A história tem como fio condutor o fascínio do protagonista pela obra do grande mestre e também pela antiga cidade do Rio de Janeiro, onde se passa a ação de livros como Dom Casmurro e Memórias Póstumas de Brás de Cubas, entre outros.
Emiliano Moreira, o personagem central do romance, é um livreiro, bibliófilo e escritor obscuro que um dia, em cumplicidade com um amigo, concebe a ideia de furtar o pincenê de Machado de Assis, que se acha em exposição permanente numa urna na Academia Brasileira de Letras.
“O desejo obsessivo de se apossar da relíquia”, revela o autor, “surge de uma premissa delirante desse personagem: ele imagina que, conseguindo usar os óculos do mais célebre escritor do país, poderá enxergar o mundo e escrever com o mesmo talento do genial criador de Capitu e Quincas Borba”. Como a premissa absurda não se verifica, ele resolve devolver a relíquia à Academia.

### [Dados fornecidos]
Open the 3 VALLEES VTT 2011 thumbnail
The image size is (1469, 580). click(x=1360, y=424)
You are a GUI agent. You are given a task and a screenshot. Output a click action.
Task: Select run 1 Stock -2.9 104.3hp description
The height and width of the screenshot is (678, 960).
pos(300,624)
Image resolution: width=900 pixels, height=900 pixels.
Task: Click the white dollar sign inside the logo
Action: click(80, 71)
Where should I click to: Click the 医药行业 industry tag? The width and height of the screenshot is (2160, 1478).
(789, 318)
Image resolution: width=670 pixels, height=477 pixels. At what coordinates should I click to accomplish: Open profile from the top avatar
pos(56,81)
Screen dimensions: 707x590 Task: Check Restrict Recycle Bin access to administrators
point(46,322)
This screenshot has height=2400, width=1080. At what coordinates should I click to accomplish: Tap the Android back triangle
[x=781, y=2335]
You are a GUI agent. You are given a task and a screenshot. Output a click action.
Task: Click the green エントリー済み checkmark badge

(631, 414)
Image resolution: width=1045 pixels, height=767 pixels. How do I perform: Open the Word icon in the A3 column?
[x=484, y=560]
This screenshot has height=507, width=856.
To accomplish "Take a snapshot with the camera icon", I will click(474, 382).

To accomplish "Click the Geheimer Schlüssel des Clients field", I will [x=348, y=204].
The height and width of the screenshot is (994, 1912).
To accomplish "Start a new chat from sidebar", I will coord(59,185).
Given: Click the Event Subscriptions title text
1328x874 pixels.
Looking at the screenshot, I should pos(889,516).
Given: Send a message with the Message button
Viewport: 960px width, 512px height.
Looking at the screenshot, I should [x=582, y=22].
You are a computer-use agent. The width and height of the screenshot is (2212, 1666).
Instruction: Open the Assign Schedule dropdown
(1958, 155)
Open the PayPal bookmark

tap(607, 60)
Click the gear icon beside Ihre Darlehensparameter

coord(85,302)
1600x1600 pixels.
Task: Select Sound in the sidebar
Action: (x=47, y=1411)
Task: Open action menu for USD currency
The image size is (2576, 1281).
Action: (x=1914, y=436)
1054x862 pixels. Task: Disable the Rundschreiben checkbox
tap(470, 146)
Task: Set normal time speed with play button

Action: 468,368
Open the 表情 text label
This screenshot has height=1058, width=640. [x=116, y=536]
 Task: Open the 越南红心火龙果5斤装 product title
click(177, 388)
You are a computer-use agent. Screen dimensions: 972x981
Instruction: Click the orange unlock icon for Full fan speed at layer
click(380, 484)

### [Requisitos do exercício]
Reproduza sem alterações a parte do trecho sobre o pincenê de Machado de Assis que vai de “A história tem” a “Cubas, entre outros.”, ambos inclusive. A listagem provém de outra fonte, sem relação com o trecho.

### [Resposta do exercício]
A história tem como fio condutor o fascínio do protagonista pela obra do grande mestre e também pela antiga cidade do Rio de Janeiro, onde se passa a ação de livros como Dom Casmurro e Memórias Póstumas de Brás de Cubas, entre outros.